EXTRACT =>
"""
Baseline separability metrics: Calinksi-Harabasz, Thornton index, ROC-AUC
"""

import numpy as np
from sklearn.cluster import KMeans
from sklearn.linear_model import LogisticRegression
from sklearn.metrics import (
    balanced_accuracy_score,
    calinski_harabasz_score,
    make_scorer,
    roc_auc_score,
)
from sklearn.model_selection import cross_val_score
from sklearn.neighbors import NearestNeighbors


def kmeans_ch_score(data, n_clusters: int = 3, random_state: int = 0):
    """
    Returns a score for separability; greater score means
    better defined clusters.

    The score is defined as ratio of the sum of between-cluster
    dispersion over within-cluster dispersion (this is the definition
    of the Calinksi-Harabasz index).

    Args:
        data: np.array, the data to assess separability over.
        n_clusters: int, used by KMeans for clustering.
        random_state: int, for reproducibility.

    Returns:
        A non-negative score of separability. Larger score means
        more separability. This score is unbounded.
    """

    kmeans = KMeans(
        n_clusters=n_clusters, random_state=random_state, n_init="auto"
    ).fit(data)
    return calinski_harabasz_score(data, kmeans.labels_)


def thornton_separability_index(data, labels, n_neighbors=5):
    """

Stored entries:
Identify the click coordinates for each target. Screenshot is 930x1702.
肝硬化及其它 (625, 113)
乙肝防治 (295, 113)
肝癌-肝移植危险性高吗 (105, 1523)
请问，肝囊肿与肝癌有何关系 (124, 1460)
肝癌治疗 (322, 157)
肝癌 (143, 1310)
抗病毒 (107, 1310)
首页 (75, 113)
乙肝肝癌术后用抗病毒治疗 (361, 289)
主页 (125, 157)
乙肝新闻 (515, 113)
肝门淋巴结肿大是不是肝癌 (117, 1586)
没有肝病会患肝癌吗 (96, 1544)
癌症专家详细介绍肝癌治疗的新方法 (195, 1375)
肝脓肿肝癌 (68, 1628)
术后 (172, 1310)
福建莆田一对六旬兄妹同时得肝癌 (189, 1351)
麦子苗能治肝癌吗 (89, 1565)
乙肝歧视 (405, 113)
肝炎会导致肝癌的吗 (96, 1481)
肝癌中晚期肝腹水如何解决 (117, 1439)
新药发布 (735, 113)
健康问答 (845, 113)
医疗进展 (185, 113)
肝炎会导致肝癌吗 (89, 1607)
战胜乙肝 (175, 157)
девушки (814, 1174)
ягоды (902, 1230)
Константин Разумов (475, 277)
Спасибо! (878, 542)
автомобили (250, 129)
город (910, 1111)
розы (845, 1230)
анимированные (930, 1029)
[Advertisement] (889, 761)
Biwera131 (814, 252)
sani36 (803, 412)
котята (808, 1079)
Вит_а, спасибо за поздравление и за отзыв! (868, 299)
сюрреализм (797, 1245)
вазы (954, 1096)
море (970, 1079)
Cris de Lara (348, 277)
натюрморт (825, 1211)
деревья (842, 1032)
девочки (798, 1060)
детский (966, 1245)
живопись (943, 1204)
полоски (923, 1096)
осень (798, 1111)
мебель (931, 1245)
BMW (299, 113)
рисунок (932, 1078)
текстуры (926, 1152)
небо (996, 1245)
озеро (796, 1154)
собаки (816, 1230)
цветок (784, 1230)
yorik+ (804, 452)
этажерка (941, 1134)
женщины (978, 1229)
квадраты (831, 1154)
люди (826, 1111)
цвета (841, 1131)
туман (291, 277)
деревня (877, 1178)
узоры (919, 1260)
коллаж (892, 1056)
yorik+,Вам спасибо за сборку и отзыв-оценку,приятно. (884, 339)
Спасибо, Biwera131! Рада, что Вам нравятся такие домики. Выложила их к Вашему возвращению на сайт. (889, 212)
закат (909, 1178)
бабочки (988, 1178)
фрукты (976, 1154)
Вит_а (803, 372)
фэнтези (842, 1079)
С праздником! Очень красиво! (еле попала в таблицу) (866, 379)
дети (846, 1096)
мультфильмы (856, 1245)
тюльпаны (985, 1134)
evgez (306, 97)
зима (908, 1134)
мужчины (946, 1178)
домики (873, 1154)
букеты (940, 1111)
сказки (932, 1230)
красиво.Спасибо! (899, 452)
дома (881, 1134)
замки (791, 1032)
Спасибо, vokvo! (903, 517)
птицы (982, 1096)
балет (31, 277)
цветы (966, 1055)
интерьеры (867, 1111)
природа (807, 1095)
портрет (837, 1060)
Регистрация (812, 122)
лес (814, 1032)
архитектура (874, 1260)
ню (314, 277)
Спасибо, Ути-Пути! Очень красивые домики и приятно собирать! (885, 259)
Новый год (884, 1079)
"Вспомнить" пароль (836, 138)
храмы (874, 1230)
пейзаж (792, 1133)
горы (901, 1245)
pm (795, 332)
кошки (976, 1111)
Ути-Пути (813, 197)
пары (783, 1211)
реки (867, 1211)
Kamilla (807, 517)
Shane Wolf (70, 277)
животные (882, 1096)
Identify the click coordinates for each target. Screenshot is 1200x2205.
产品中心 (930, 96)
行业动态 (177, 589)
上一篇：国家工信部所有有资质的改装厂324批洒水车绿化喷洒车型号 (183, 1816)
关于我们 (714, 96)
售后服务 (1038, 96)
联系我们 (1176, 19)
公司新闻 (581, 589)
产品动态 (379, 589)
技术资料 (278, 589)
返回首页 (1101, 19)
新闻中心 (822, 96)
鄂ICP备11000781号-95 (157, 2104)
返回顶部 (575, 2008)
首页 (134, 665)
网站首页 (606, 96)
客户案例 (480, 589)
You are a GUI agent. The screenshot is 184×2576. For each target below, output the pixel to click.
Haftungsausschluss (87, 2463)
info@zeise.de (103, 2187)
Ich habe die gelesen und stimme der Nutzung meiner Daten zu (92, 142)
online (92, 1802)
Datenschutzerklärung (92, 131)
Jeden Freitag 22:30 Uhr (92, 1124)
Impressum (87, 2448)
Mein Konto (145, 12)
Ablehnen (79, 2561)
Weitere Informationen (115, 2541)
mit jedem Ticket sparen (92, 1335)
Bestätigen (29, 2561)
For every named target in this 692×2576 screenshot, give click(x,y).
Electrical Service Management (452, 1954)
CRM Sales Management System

REQUIREMENTS =>
**a.** List every name that the separability code imports from sklearn.metrics.
**b.** In the separability code, what default value does kmeans_ch_score give to n_clusters?
**c.** Turn the docstring paragraph of the separability code that begins "A non-negative score of separability" into a short bulleted list that keeps its facts.

REPLIES =>
**a.** balanced_accuracy_score, calinski_harabasz_score, make_scorer, roc_auc_score

**b.** 3

**c.**
- The score is non-negative.
- A larger score means more separability.
- The score has no upper bound.